Que ça reste entre nous, l’autobiographie de Francis Veber

Ouais ouais foutez-vous de ma gueule. Ou demandez-moi plutôt pourquoi, la première fois que je parle d’un livre sur ce blog (la deuxième en fait), je choisis la biographie de Francis Veber, réalisateur de comédies franchouillardes légères et/ou potaches.

Eh bien tout simplement parce que je considère ce monsieur comme l’un des grands auteurs du cinéma français, d’abord scénariste pour Lautner, Yves Robert, Molinaro, De Broca, Granier-Deferre, Verneuil, Annaud, Arcady mais surtout auteur-réalisateur de quatre des meilleures comédies françaises du XXe siècle, La chèvre, Les compères, Les fugitifs et Le dîner de cons. Malgré sa petite baisse de régime depuis quelques années je trouve que le moment est parfaitement choisi pour faire un bilan de cette carrière riche et fructueuse.

Alors en lisant ce bouquin, évidemment on en apprend beaucoup sur Francis Veber. Il est le descendant d’une grande lignée d’écrivains (Pierre Veber, Tristan Bernard, …) et avait commencé des études de médecine avant de se rendre compte de son goût (et son talent) pour les mots. D’ailleurs son livre est très bien écrit, un plaisir à lire. Ils sont bien choisis ces mots, les métaphores claquent, le style est enlevé, souvent drôle.

Son écriture est également diablement efficace quand il raconte l’assassinat de son frère à 20 ans (j’ai failli chialer) ou les autres tourments auxquels il a été confrontés durant sa vie (fausse couche (de sa femme), dépression, mort de ses parents). Bref on saura tout sur Francis Veber, car il raconte tout. Heureusement, les évocations de sa vie personnelle ne sont que des parenthèses entre tout ce qu’il raconte de sa carrière, qui est très riche, aussi.

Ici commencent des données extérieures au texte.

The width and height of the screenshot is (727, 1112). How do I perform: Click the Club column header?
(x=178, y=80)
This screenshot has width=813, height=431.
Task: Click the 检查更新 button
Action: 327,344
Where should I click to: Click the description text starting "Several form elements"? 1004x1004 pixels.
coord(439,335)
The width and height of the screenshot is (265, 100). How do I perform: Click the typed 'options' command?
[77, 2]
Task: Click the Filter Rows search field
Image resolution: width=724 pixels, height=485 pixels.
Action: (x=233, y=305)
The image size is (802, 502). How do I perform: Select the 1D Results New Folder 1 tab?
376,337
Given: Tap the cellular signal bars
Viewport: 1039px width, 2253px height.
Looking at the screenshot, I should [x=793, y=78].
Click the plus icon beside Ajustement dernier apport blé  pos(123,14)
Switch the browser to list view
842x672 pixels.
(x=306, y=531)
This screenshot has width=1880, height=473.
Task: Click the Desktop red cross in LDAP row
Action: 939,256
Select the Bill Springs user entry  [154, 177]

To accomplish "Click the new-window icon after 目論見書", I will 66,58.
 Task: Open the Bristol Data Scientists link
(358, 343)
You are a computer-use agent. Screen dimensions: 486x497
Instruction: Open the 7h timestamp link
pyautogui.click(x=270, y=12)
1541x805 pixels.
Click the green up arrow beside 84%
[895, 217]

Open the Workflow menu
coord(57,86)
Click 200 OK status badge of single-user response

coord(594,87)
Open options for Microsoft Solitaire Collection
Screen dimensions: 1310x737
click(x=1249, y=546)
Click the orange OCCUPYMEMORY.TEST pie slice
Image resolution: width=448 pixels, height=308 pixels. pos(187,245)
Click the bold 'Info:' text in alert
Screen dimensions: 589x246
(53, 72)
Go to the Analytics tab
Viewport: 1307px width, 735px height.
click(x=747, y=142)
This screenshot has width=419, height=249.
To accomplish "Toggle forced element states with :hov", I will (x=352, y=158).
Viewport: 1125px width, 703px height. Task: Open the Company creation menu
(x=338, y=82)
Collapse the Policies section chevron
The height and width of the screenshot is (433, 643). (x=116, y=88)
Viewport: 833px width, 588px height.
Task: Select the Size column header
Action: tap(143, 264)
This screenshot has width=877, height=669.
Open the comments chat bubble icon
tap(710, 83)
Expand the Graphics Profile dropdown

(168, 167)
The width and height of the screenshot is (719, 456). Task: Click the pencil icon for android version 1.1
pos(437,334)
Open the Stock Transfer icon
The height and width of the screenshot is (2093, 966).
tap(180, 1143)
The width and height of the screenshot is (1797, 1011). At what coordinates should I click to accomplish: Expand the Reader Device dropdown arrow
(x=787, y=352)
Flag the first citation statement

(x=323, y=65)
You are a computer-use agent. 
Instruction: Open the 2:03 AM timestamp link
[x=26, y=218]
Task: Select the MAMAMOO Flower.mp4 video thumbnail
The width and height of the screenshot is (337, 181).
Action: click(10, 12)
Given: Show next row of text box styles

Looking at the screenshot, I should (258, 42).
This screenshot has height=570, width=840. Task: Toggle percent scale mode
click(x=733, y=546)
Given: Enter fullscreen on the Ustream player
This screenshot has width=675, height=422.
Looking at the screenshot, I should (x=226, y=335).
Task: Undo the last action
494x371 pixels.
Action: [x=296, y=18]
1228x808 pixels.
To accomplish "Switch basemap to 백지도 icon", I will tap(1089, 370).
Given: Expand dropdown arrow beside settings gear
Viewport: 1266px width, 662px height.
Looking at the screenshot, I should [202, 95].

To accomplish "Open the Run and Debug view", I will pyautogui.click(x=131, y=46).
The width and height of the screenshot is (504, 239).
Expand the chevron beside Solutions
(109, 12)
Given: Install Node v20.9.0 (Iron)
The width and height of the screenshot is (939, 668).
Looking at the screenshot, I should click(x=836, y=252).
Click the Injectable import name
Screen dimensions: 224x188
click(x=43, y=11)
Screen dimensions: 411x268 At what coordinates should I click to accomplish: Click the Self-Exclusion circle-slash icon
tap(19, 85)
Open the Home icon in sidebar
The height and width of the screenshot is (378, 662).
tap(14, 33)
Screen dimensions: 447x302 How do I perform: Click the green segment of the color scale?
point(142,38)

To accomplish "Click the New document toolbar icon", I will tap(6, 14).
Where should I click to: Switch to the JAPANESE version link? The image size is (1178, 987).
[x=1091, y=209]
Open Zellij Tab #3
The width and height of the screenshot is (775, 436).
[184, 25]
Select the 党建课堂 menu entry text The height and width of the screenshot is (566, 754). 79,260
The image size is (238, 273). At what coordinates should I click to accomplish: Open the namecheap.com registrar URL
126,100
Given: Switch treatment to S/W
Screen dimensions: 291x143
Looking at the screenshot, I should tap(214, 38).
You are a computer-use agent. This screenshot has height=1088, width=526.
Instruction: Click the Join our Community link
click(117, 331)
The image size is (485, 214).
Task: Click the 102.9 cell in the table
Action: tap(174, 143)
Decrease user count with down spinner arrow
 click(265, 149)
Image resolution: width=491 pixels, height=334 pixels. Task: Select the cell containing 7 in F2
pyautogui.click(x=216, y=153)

Et on redécouvre qu’avant de réaliser son premier chef-d’oeuvre (La chèvre bien sûr), Veber avait déjà pas mal bourlingué : écrit pour le théâtre puis le cinéma L’emmerdeur, puis Le Grand blond, Le magnifique, Adieu poulet, Peur sur la ville (pas que des nanars hein) et même Le Professionnel (reprenant un script abandonné par Michel Audiard, puis fignolé a posteriori par le fiston Jacques, qui sera d’ailleurs le seul auteur crédité au générique). Puis l’adaptation cinématographique de La cage aux folles, avant Coup de tête et parallèlement le début d’une brillante carrière de réalisateur avec la trilogie Depardieu/Richard, son exil à Los Angeles et ses tentatives à Hollywood, puis son come-back retentissant avec Le dîner de cons, la pièce puis le film.

« Mais je ne fais pas le pitre ! » : Ça c’est du cinéma.

Au passage, il en profite pour faire un portrait sans concession des personnages forts qu’il a rencontrés : les chieurs (Ugo Tognazzi, Lino Ventura, Philippe De Broca, Matthew Broderick, Billy Wilder (un peu), …), les escrocs (Eddie Murphy, Warren Beatty, eh oui msieu-dames, c’en sont), les ivrognes (Gérard Depardieu, Nick Nolte, Jacques Villeret), et aussi les braves types (Claude Berri, Edouard Molinaro, les frères Zucker, …).

A travers une foule de petites anecdotes plus ou moins croustillantes, c’est un tableau complet du monde du cinéma qui est dressé par notre ami Francis. Le regard d’un auteur, d’un artiste, qui aura connu les bides, la gloire, les pannes d’inspiration, et aura été la victime occasionnelle de producteurs véreux ou d’acteurs ingérables. Un sacré récit. Et un truc à lire, assurément.